Un matin, nous rallions la petite ville de Teluk Dalam, un port dans l’Océan Indien. A moto, nous faisons escale au port. De vieux cargos de marchandises mouillent sous la brûlure solaire. Dans la lumière bleu acide du ciel, la dépouille d’un bateau à demi coulé, s’étale comme un décor de cinéma. Une troupe d’adolescents et d’enfants grimpés sur le toit incliné de l’épave, s’amusent, de là haut, à plonger dans la baie. Ils rient et crient de joie, à chaque nouvelle figure réalisée. Parfois, l’épave tangue et provoque l’euphorie. Le soleil brûle de mille feux. Quelques trimarans de pêche aux couleurs délavées se cognent dans une douce musique de bois. Au cœur de la ville, parmi le défilé pittoresque des vélopousses multicolores, se tient un marché grouillant traditionnel. Des étals de poissons frais s’étirent sur la rue, tandis que sur les trottoirs, à même le sol, des femmes exposent des piments, des ananas, des courges ou des citrons verts. Les vendeuses exaltées par notre présence, nous alpaguent comme au cirque et c’est dans l’euphorie que nous faisons les courses. Parfois, elles s’abritent sous des parapluies fleuris et posent comme des modèles parmi ce décor de fruits et de légumes.
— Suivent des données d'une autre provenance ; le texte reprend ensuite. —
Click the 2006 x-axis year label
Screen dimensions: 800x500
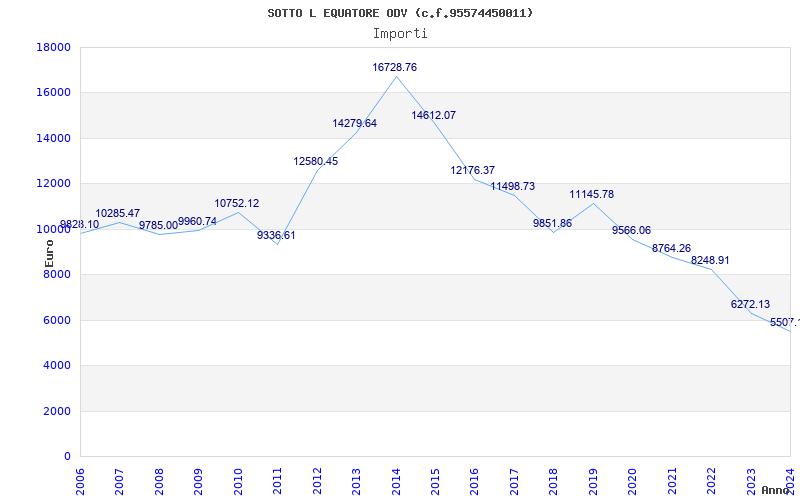click(81, 478)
Bastien me révèle son goût pour ces images exotiques de toute beauté et sa passion pour la peinture. Lors de notre prochain voyage, il désire croquer et peindre notre errance et les êtres rencontrés en chemin. Je l’embrasse à la dérobée. L’idée d’un partage artistique m’enchante plus que tout. La lumière étincelle et brûle le regard. Je contemple mon bien aimé. Il est renversant de beauté. Je l’aime à mourir. Il est mon double, mon destin, mon âme jumelle. Nous déambulons à travers la cohue du marché. Ce décor, criant de vie et haut en couleur, est une fresque unique. Nous quittons ce tourbillon de foule et empruntons une rue plus tranquille où des vélopousses excentriques, nous klaxonnent aimablement. Une magnifique mosquée, au toit vert profond et au dôme blanc, s’érige sous le ciel bleu drapé de nuages lumineux. Ces impressions d’Asie aux influences multiples, sont des plus fascinantes. Je remercie les anges ou les esprits de nous avoir conduit sur l’île de Nias, à l’atmosphère surannée.